In the listing below, replace every occurrence of "Screen dimensions" with "Display size" and reproduce the listing with everything else unchanged.
[BEGIN]
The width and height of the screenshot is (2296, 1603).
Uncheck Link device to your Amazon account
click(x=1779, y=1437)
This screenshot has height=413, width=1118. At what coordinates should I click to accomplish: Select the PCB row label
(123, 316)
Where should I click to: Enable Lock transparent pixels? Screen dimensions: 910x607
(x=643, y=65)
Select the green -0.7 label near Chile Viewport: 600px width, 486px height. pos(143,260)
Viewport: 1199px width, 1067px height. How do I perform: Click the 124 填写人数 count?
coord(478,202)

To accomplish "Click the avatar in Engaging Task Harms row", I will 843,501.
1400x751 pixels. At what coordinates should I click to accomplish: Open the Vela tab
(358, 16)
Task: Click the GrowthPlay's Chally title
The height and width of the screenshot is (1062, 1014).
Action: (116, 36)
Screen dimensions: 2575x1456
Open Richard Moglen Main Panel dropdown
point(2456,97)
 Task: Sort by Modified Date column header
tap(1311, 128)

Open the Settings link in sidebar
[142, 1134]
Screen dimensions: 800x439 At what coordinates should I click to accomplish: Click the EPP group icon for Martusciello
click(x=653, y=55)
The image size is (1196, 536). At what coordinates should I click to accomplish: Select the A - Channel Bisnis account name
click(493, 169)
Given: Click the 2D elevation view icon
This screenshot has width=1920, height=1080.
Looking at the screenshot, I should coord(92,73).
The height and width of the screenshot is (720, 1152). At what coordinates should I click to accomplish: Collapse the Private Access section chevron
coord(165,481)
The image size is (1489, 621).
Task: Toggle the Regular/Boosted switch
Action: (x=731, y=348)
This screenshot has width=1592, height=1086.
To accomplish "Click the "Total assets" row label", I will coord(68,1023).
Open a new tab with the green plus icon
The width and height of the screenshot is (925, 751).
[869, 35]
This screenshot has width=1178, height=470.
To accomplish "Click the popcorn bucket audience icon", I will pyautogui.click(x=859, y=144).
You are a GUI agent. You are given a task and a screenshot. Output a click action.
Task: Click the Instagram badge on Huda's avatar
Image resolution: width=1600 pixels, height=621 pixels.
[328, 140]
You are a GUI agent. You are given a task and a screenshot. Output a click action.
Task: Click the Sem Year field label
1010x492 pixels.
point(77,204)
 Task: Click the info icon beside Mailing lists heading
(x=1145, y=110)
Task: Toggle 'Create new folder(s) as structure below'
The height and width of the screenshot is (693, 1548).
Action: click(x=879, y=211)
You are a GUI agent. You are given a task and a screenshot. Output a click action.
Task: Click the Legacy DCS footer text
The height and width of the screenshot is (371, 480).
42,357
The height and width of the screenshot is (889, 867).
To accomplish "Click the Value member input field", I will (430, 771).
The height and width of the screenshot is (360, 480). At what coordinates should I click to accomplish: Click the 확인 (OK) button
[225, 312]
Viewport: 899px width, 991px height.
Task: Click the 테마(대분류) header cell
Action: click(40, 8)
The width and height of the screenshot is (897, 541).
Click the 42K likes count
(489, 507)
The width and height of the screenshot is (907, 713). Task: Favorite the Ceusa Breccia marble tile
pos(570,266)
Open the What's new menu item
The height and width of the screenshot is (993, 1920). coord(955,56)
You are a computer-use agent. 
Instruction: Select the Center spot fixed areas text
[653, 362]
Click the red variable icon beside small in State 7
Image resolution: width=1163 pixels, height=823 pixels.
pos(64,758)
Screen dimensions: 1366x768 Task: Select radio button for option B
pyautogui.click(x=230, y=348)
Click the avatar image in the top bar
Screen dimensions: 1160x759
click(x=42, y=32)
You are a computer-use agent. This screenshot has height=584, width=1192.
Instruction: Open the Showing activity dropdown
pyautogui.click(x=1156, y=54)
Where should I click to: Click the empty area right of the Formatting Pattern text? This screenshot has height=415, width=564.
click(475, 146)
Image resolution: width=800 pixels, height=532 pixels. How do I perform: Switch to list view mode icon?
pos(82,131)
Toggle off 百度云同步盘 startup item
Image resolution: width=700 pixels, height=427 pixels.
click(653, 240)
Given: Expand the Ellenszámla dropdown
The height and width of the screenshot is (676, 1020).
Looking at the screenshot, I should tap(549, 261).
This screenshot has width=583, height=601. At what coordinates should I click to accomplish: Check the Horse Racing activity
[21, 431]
[END]
SOLUTION FOR THIS TASK:
The width and height of the screenshot is (2296, 1603).
Uncheck Link device to your Amazon account
click(x=1779, y=1437)
This screenshot has height=413, width=1118. At what coordinates should I click to accomplish: Select the PCB row label
(123, 316)
Where should I click to: Enable Lock transparent pixels? Display size: 910x607
(x=643, y=65)
Select the green -0.7 label near Chile Viewport: 600px width, 486px height. pos(143,260)
Viewport: 1199px width, 1067px height. How do I perform: Click the 124 填写人数 count?
coord(478,202)

To accomplish "Click the avatar in Engaging Task Harms row", I will 843,501.
1400x751 pixels. At what coordinates should I click to accomplish: Open the Vela tab
(358, 16)
Task: Click the GrowthPlay's Chally title
The height and width of the screenshot is (1062, 1014).
Action: (116, 36)
Display size: 2575x1456
Open Richard Moglen Main Panel dropdown
point(2456,97)
 Task: Sort by Modified Date column header
tap(1311, 128)

Open the Settings link in sidebar
[142, 1134]
Display size: 800x439 At what coordinates should I click to accomplish: Click the EPP group icon for Martusciello
click(x=653, y=55)
The image size is (1196, 536). At what coordinates should I click to accomplish: Select the A - Channel Bisnis account name
click(493, 169)
Given: Click the 2D elevation view icon
This screenshot has width=1920, height=1080.
Looking at the screenshot, I should coord(92,73).
The height and width of the screenshot is (720, 1152). At what coordinates should I click to accomplish: Collapse the Private Access section chevron
coord(165,481)
The image size is (1489, 621).
Task: Toggle the Regular/Boosted switch
Action: (x=731, y=348)
This screenshot has width=1592, height=1086.
To accomplish "Click the "Total assets" row label", I will coord(68,1023).
Open a new tab with the green plus icon
The width and height of the screenshot is (925, 751).
[869, 35]
This screenshot has width=1178, height=470.
To accomplish "Click the popcorn bucket audience icon", I will pyautogui.click(x=859, y=144).
You are a GUI agent. You are given a task and a screenshot. Output a click action.
Task: Click the Instagram badge on Huda's avatar
Image resolution: width=1600 pixels, height=621 pixels.
[328, 140]
You are a GUI agent. You are given a task and a screenshot. Output a click action.
Task: Click the Sem Year field label
1010x492 pixels.
point(77,204)
 Task: Click the info icon beside Mailing lists heading
(x=1145, y=110)
Task: Toggle 'Create new folder(s) as structure below'
The height and width of the screenshot is (693, 1548).
Action: click(x=879, y=211)
You are a GUI agent. You are given a task and a screenshot. Output a click action.
Task: Click the Legacy DCS footer text
The height and width of the screenshot is (371, 480).
42,357
The height and width of the screenshot is (889, 867).
To accomplish "Click the Value member input field", I will (430, 771).
The height and width of the screenshot is (360, 480). At what coordinates should I click to accomplish: Click the 확인 (OK) button
[225, 312]
Viewport: 899px width, 991px height.
Task: Click the 테마(대분류) header cell
Action: click(40, 8)
The width and height of the screenshot is (897, 541).
Click the 42K likes count
(489, 507)
The width and height of the screenshot is (907, 713). Task: Favorite the Ceusa Breccia marble tile
pos(570,266)
Open the What's new menu item
The height and width of the screenshot is (993, 1920). coord(955,56)
You are a computer-use agent. 
Instruction: Select the Center spot fixed areas text
[653, 362]
Click the red variable icon beside small in State 7
Image resolution: width=1163 pixels, height=823 pixels.
pos(64,758)
Display size: 1366x768 Task: Select radio button for option B
pyautogui.click(x=230, y=348)
Click the avatar image in the top bar
Display size: 1160x759
click(x=42, y=32)
You are a computer-use agent. This screenshot has height=584, width=1192.
Instruction: Open the Showing activity dropdown
pyautogui.click(x=1156, y=54)
Where should I click to: Click the empty area right of the Formatting Pattern text? This screenshot has height=415, width=564.
click(475, 146)
Image resolution: width=800 pixels, height=532 pixels. How do I perform: Switch to list view mode icon?
pos(82,131)
Toggle off 百度云同步盘 startup item
Image resolution: width=700 pixels, height=427 pixels.
click(653, 240)
Given: Expand the Ellenszámla dropdown
The height and width of the screenshot is (676, 1020).
Looking at the screenshot, I should tap(549, 261).
This screenshot has width=583, height=601. At what coordinates should I click to accomplish: Check the Horse Racing activity
[21, 431]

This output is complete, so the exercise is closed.